When director Damien Chazelle and costume designer Marie Joffres were discussing the costumes for his epic “Babylon,” they wanted to break away from something audiences had already seen in films set in the 1920s.
The world of “Babylon” is set in Hollywood as the advent of sound marks the end of the silent film era.
Joffres began to collect photographs, but nothing after 1926. By sharing photos, listening to music and looking at paintings from the era, he gives a brief account of how he approaches his formal preparations.
The task ahead was a mammoth one, which he called the biggest challenge of his career. “Babylon” is filled with fictional movie stars, producers and filmmakers and is headlined by Brad Pitt, Margot Robbie, Diego Clava, Jovan Adepo and Jean Smart.
Robbie’s character Nellie Loroy was based on silent era star Clara Bow. For LaRoy’s first entry into the picture, Zophres decided it was the perfect opportunity to use red. “It’s all one of power and temptation. There’s a reason the red dress has this reputation that precedes itself,” says Zophres. But it’s not just a red dress, it’s flashy and revealing, and Zophres was careful not to dress any other character in the scene in the same color.
The scene features a cast of over a hundred, all in their Roaring 20s best. It is the audience’s introduction to the world of “Babylon”, with a paranormal party, drugs and ironic entertainment. LaRoy is different, and, as Joffres says, “Red has an affinity for decadence.”
But before he even started putting the costume together, Joffres watched choreographer Mandy Moore work on the drug-fueled dance sequence. “There was a lot of dancing on the furniture and [people] being carried [around] by others,” says Joffres.
He had an idea that Nelly would wear tap shorts. This supports the background story that she was a dancer in New York and it may have been something she wore under one of her dresses and stole it. “To me, she put that outfit together,” says Joffres, with a scarf and another piece “that she’s going to tie as a sash.” The sash was made from vintage Chinese silk and the dress gave Robbie the freedom to slide on her knees, throw her legs up and move as needed, which “was very difficult to do in a dress.”

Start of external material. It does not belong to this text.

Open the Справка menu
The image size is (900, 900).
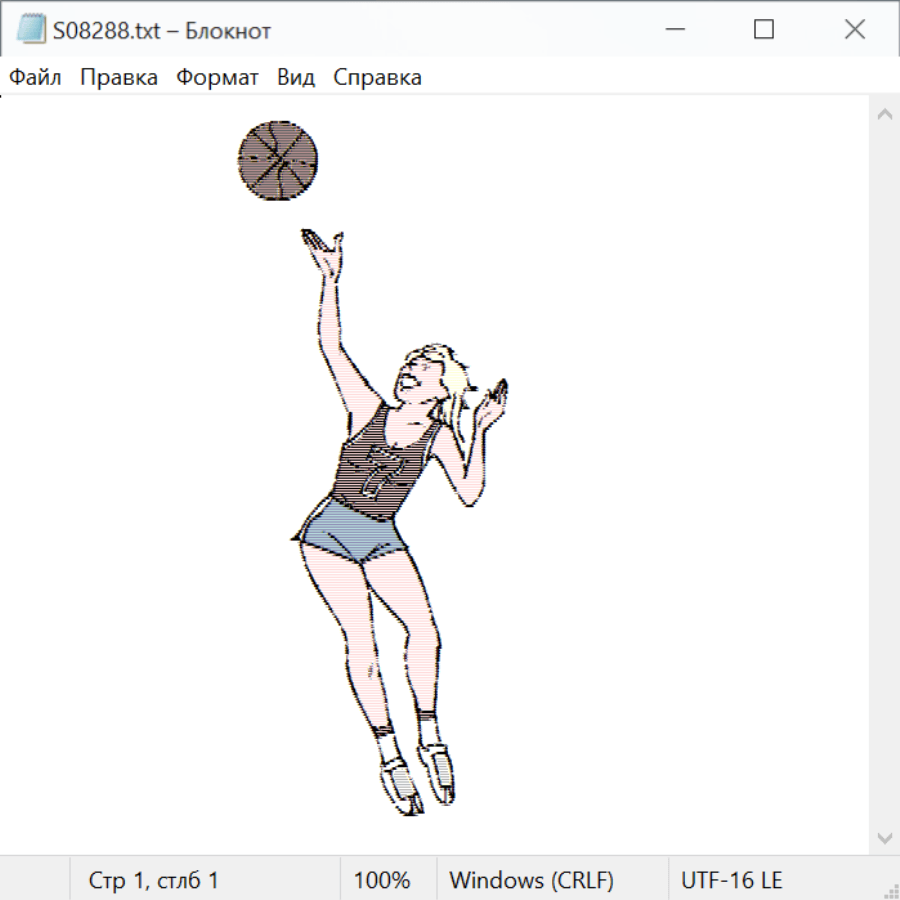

As for the over-revealing aspect of clothing, actors of that era were going through an earthquake. “The industry was changing drastically, and I liken it to what was happening in women’s fashion,” Joffres says. “Nellie was someone who would see her mother or grandmother in a corset, but young women in the 1920s wore nothing underneath. So there is this liberating feeling. And the skirt that grazed your ankles now grazes your knees. It was groundbreaking.”
Women fought to gain the right to vote and other freedoms. The freedom of clothing at the time “mimicking the ideas of the movie: If you put someone in a cage long enough, they get restless,” says Jofres. He described LaRoy as “completely uninhibited, bold, daring and a good dancer. … He is the epitome of someone who works his assets off.”
The film, which he called the most difficult project he had ever done, contained more than 250 speaking parts, of which LaRoy changed 20 to 30. “It was incredibly creative and passionate,” says Joffres.